Required tasks
• 1. Name every person mentioned in the passage on wartime Penguin books.
• 2. In the passage on wartime Penguin books, write out the part that begins at the words "Ian Ballantine, who" and stops after "course of the war.".

Document passage
....

These wartime issues can be identified readily not only by their condition — and the much smaller penguin device squeezed onto the thinner spine — but by the advertisements many of them carried, which add to the wartime flavour: ‘I am rather rare, so only ask your share’, said Peak Frean’s, Britain crispest biscuits; and Mars Bars, who urged readers to ‘cut them into slices’.
Ian Ballantine, who was taken on by Lane to set up the American operation in 1939, depended entirely on imports from Harmondsworth for the first few years of the war. It made life particularly difficult for him — on the one hand the loss of a single merchant ship might also mean the loss of 50,000 books destined to supplement his stock; on the other, Americans, not yet at war, naturally preferred the crisp, laminated, home-produced Pocket Books to Ballantine’s austere and inferior imported product. His answer was to publish in America. Starting from the excellent example of Saville-Sneath’s book, Ian and his first editor Walter Pitkin, along with their respective wives, compiled their first book What’s That Plane? around a dining room table. It was to sell more than 350,000 copies in the course of the war.
It also paved the way for a collaboration similar to that organised in Britain between the local Penguin organisation and the military. In the States this led to a series of Fighting Forces Penguin Specials, published in partnership with The Infantry Journal: a series of books that turn up rarely in Britain, but still turn up in Europe, particularly Belgium and the Netherlands — I Knew your Soldier, This is the Navy, The Battle is the Pay-Off They Were Expendable, A Handbook for Arâny Wives and Mothers — smaller than British Penguins, and considerably better than cash at Penguin Collectors’ Society gatherings.

....

Items from a pointing dataset
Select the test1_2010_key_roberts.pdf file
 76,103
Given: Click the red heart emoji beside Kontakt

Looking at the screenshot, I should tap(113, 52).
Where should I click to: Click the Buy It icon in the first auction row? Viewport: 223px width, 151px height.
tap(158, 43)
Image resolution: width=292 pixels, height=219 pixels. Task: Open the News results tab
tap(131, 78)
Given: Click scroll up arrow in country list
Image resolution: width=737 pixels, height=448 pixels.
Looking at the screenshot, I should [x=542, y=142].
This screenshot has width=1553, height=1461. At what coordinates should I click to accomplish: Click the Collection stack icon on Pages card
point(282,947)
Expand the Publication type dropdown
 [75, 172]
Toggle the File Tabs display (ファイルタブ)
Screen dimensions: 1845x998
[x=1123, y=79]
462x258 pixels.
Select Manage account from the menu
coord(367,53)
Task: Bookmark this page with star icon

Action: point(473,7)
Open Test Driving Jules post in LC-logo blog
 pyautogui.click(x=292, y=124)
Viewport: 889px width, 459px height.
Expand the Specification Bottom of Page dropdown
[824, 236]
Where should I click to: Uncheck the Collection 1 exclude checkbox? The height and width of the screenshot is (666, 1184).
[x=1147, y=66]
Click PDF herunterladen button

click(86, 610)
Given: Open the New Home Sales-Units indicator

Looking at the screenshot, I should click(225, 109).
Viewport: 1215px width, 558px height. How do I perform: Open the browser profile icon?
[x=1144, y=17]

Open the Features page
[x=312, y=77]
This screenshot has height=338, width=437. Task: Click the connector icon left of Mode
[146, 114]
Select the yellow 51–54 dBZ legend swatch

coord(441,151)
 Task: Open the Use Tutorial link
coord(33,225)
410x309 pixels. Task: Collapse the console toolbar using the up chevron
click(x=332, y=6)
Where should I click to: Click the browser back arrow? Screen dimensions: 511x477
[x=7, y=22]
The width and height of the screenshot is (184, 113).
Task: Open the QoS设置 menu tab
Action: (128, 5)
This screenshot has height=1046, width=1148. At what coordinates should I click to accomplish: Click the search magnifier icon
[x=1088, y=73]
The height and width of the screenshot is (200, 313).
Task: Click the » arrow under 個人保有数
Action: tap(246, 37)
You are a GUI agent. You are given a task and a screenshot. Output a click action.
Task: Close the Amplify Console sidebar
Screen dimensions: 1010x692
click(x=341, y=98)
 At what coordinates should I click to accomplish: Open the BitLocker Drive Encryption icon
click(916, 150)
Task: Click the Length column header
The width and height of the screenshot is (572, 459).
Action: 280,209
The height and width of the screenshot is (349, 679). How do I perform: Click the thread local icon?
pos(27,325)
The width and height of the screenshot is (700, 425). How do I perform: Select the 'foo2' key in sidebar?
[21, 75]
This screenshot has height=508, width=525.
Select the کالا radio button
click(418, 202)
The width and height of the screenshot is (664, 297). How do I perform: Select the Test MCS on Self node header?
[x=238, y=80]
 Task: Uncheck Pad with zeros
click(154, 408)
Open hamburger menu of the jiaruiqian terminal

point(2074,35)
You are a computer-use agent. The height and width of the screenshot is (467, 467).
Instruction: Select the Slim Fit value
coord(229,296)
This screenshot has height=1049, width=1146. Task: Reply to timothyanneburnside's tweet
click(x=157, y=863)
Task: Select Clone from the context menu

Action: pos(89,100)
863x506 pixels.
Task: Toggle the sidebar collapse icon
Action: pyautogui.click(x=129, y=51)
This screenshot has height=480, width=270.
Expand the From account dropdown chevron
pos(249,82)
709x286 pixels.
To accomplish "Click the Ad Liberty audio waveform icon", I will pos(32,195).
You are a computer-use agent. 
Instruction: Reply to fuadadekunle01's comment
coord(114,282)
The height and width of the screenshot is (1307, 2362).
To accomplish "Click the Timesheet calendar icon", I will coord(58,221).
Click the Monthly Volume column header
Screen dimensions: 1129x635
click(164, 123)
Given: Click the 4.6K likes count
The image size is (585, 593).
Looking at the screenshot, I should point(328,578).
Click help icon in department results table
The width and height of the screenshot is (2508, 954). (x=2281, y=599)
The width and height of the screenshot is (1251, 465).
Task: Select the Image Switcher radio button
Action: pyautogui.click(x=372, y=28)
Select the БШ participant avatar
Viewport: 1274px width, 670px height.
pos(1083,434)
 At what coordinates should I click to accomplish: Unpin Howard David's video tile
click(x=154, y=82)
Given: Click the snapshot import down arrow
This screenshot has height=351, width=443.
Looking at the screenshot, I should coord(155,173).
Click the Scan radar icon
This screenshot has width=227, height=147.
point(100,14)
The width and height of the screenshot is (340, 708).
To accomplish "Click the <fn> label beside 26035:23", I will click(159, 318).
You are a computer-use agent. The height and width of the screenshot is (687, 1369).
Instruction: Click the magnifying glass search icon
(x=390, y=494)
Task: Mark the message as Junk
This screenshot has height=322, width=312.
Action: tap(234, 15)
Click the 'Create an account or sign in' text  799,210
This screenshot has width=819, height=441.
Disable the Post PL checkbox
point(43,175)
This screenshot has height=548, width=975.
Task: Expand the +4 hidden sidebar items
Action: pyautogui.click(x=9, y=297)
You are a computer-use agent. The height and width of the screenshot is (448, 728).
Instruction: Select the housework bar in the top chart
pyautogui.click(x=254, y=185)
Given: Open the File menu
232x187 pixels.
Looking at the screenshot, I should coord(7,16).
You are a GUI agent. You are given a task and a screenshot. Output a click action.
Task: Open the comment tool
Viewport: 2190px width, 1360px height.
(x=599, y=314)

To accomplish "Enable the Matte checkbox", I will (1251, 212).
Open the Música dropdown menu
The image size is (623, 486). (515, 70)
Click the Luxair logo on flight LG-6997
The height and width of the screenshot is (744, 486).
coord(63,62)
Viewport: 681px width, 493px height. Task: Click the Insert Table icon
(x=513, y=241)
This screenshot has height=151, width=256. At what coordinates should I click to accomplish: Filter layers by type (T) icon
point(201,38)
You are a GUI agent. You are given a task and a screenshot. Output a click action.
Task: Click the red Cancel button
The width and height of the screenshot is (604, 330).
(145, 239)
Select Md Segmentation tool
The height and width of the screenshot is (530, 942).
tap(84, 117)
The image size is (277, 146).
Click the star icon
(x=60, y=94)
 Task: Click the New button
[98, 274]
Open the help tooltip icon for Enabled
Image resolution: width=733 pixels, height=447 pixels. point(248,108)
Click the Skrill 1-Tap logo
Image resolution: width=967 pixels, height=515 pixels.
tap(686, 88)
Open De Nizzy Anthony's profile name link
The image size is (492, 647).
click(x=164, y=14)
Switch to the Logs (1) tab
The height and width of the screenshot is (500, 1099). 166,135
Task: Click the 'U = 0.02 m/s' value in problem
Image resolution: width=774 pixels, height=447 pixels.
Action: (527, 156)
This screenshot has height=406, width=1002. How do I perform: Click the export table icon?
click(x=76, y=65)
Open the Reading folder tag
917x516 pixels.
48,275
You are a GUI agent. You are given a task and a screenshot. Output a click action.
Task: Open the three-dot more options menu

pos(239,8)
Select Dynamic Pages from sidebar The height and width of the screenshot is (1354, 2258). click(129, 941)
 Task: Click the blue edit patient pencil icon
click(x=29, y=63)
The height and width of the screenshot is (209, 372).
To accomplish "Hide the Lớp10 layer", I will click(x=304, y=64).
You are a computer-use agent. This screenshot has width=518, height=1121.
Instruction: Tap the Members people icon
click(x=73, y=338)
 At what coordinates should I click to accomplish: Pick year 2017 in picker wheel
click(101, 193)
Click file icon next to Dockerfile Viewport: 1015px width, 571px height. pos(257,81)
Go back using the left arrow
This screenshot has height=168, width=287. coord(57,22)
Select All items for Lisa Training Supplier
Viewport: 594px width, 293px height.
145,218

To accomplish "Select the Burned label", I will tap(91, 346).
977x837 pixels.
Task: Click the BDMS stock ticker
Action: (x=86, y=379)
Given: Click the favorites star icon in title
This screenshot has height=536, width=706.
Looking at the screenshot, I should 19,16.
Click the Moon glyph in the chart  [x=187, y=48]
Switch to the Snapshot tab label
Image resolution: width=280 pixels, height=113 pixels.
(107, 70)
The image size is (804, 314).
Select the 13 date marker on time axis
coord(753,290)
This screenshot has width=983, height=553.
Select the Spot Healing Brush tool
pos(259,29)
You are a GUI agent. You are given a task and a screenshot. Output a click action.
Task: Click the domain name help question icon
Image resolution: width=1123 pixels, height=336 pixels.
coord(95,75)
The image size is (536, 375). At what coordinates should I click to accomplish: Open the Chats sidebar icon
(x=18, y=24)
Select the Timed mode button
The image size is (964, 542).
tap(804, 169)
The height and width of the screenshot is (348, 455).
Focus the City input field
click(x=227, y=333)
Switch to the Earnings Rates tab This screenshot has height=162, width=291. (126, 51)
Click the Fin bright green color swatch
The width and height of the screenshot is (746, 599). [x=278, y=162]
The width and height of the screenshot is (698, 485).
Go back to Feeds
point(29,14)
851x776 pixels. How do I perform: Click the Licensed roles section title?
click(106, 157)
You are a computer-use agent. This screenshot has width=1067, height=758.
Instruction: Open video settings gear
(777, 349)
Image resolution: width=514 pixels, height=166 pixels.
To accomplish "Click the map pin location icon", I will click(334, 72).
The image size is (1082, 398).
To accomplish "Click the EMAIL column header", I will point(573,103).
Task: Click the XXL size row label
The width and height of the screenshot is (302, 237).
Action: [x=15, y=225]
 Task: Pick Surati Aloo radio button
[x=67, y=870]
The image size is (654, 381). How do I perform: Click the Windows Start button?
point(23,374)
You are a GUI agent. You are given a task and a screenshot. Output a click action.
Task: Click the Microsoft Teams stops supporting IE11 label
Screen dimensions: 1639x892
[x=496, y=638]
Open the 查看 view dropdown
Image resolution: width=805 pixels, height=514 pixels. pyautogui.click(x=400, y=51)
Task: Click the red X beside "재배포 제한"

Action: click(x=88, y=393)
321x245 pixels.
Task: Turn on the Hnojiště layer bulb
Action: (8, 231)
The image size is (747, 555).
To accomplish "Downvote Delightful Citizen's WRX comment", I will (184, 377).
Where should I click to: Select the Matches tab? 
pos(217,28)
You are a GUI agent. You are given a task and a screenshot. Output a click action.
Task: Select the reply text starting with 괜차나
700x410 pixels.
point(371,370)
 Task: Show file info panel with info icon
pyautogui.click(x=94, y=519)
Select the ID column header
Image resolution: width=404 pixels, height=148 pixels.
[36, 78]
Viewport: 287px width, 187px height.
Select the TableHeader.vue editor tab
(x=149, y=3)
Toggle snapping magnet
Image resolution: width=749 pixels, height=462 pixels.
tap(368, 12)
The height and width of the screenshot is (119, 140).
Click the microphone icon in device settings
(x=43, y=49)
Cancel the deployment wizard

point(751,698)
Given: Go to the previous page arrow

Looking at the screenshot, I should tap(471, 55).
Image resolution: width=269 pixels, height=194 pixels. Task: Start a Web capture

....

The results
• 1. Lane, Ian Ballantine, Saville-Sneath, Walter Pitkin

• 2.
Ian Ballantine, who was taken on by Lane to set up the American operation in 1939, depended entirely on imports from Harmondsworth for the first few years of the war. It made life particularly difficult for him — on the one hand the loss of a single merchant ship might also mean the loss of 50,000 books destined to supplement his stock; on the other, Americans, not yet at war, naturally preferred the crisp, laminated, home-produced Pocket Books to Ballantine’s austere and inferior imported product. His answer was to publish in America. Starting from the excellent example of Saville-Sneath’s book, Ian and his first editor Walter Pitkin, along with their respective wives, compiled their first book What’s That Plane? around a dining room table. It was to sell more than 350,000 copies in the course of the war.